• **WHAT IS BEING ASKED**
Swap each "Image resolution" in the rows below for "Screen resolution", and return the rows with nothing else altered.

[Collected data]
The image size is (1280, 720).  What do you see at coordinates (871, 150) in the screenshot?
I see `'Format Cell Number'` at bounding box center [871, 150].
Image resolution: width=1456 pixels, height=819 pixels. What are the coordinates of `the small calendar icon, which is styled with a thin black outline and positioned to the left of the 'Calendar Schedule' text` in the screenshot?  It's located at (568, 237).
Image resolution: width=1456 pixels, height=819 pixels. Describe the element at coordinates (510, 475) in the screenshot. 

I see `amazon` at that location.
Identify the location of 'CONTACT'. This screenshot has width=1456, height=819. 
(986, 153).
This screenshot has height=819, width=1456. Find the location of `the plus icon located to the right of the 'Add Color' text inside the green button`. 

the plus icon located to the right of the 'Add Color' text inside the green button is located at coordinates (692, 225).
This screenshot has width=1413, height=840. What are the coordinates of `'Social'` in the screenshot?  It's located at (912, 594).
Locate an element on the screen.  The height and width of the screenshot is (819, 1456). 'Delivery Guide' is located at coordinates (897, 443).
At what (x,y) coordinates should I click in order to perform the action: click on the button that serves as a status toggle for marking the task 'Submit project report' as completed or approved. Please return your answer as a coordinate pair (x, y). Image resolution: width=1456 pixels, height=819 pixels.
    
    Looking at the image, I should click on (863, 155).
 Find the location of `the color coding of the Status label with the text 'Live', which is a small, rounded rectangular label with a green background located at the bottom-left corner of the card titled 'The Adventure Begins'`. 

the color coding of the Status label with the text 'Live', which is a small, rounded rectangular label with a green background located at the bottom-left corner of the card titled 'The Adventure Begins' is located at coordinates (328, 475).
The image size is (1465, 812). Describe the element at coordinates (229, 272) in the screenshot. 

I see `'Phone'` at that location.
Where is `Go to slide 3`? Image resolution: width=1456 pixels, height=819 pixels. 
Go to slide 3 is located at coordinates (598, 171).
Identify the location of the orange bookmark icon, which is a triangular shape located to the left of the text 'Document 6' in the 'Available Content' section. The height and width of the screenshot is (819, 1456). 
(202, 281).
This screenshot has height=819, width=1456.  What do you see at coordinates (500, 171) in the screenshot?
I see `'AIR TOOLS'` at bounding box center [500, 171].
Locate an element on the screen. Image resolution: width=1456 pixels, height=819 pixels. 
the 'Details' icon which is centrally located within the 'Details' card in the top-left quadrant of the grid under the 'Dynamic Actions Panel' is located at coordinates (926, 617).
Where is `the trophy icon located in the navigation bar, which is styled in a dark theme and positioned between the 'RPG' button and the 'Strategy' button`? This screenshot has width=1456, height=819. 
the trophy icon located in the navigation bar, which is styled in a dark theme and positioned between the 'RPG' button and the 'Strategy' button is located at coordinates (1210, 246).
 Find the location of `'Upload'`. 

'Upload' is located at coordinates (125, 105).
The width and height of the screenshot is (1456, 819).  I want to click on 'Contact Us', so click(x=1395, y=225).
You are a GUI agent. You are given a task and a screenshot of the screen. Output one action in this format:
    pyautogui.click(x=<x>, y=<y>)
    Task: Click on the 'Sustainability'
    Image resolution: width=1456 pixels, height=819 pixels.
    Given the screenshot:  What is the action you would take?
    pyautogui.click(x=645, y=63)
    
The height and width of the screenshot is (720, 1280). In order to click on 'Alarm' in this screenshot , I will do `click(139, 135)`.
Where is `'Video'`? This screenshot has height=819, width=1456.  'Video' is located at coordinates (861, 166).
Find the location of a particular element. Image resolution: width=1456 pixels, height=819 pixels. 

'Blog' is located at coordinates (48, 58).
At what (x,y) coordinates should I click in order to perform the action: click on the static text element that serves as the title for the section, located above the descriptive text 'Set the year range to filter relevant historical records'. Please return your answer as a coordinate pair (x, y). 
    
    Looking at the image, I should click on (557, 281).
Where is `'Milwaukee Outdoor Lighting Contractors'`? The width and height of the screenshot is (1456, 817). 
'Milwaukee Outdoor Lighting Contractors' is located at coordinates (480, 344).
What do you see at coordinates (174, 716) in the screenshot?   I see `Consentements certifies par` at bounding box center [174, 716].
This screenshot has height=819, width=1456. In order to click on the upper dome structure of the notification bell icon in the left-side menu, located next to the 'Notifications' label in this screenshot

• **RESULT OF THIS TASK**
The image size is (1280, 720).  What do you see at coordinates (871, 150) in the screenshot?
I see `'Format Cell Number'` at bounding box center [871, 150].
Screen resolution: width=1456 pixels, height=819 pixels. What are the coordinates of `the small calendar icon, which is styled with a thin black outline and positioned to the left of the 'Calendar Schedule' text` in the screenshot?  It's located at (568, 237).
Screen resolution: width=1456 pixels, height=819 pixels. Describe the element at coordinates (510, 475) in the screenshot. 

I see `amazon` at that location.
Identify the location of 'CONTACT'. This screenshot has width=1456, height=819. 
(986, 153).
This screenshot has height=819, width=1456. Find the location of `the plus icon located to the right of the 'Add Color' text inside the green button`. 

the plus icon located to the right of the 'Add Color' text inside the green button is located at coordinates (692, 225).
This screenshot has width=1413, height=840. What are the coordinates of `'Social'` in the screenshot?  It's located at (912, 594).
Locate an element on the screen.  The height and width of the screenshot is (819, 1456). 'Delivery Guide' is located at coordinates (897, 443).
At what (x,y) coordinates should I click in order to perform the action: click on the button that serves as a status toggle for marking the task 'Submit project report' as completed or approved. Please return your answer as a coordinate pair (x, y). Screen resolution: width=1456 pixels, height=819 pixels.
    
    Looking at the image, I should click on (863, 155).
 Find the location of `the color coding of the Status label with the text 'Live', which is a small, rounded rectangular label with a green background located at the bottom-left corner of the card titled 'The Adventure Begins'`. 

the color coding of the Status label with the text 'Live', which is a small, rounded rectangular label with a green background located at the bottom-left corner of the card titled 'The Adventure Begins' is located at coordinates (328, 475).
The image size is (1465, 812). Describe the element at coordinates (229, 272) in the screenshot. 

I see `'Phone'` at that location.
Where is `Go to slide 3`? Screen resolution: width=1456 pixels, height=819 pixels. 
Go to slide 3 is located at coordinates (598, 171).
Identify the location of the orange bookmark icon, which is a triangular shape located to the left of the text 'Document 6' in the 'Available Content' section. The height and width of the screenshot is (819, 1456). 
(202, 281).
This screenshot has height=819, width=1456.  What do you see at coordinates (500, 171) in the screenshot?
I see `'AIR TOOLS'` at bounding box center [500, 171].
Locate an element on the screen. Screen resolution: width=1456 pixels, height=819 pixels. 
the 'Details' icon which is centrally located within the 'Details' card in the top-left quadrant of the grid under the 'Dynamic Actions Panel' is located at coordinates (926, 617).
Where is `the trophy icon located in the navigation bar, which is styled in a dark theme and positioned between the 'RPG' button and the 'Strategy' button`? This screenshot has width=1456, height=819. 
the trophy icon located in the navigation bar, which is styled in a dark theme and positioned between the 'RPG' button and the 'Strategy' button is located at coordinates (1210, 246).
 Find the location of `'Upload'`. 

'Upload' is located at coordinates (125, 105).
The width and height of the screenshot is (1456, 819).  I want to click on 'Contact Us', so click(x=1395, y=225).
You are a GUI agent. You are given a task and a screenshot of the screen. Output one action in this format:
    pyautogui.click(x=<x>, y=<y>)
    Task: Click on the 'Sustainability'
    Screen resolution: width=1456 pixels, height=819 pixels.
    Given the screenshot:  What is the action you would take?
    pyautogui.click(x=645, y=63)
    
The height and width of the screenshot is (720, 1280). In order to click on 'Alarm' in this screenshot , I will do `click(139, 135)`.
Where is `'Video'`? This screenshot has height=819, width=1456.  'Video' is located at coordinates (861, 166).
Find the location of a particular element. Screen resolution: width=1456 pixels, height=819 pixels. 

'Blog' is located at coordinates (48, 58).
At what (x,y) coordinates should I click in order to perform the action: click on the static text element that serves as the title for the section, located above the descriptive text 'Set the year range to filter relevant historical records'. Please return your answer as a coordinate pair (x, y). 
    
    Looking at the image, I should click on (557, 281).
Where is `'Milwaukee Outdoor Lighting Contractors'`? The width and height of the screenshot is (1456, 817). 
'Milwaukee Outdoor Lighting Contractors' is located at coordinates (480, 344).
What do you see at coordinates (174, 716) in the screenshot?   I see `Consentements certifies par` at bounding box center [174, 716].
This screenshot has height=819, width=1456. In order to click on the upper dome structure of the notification bell icon in the left-side menu, located next to the 'Notifications' label in this screenshot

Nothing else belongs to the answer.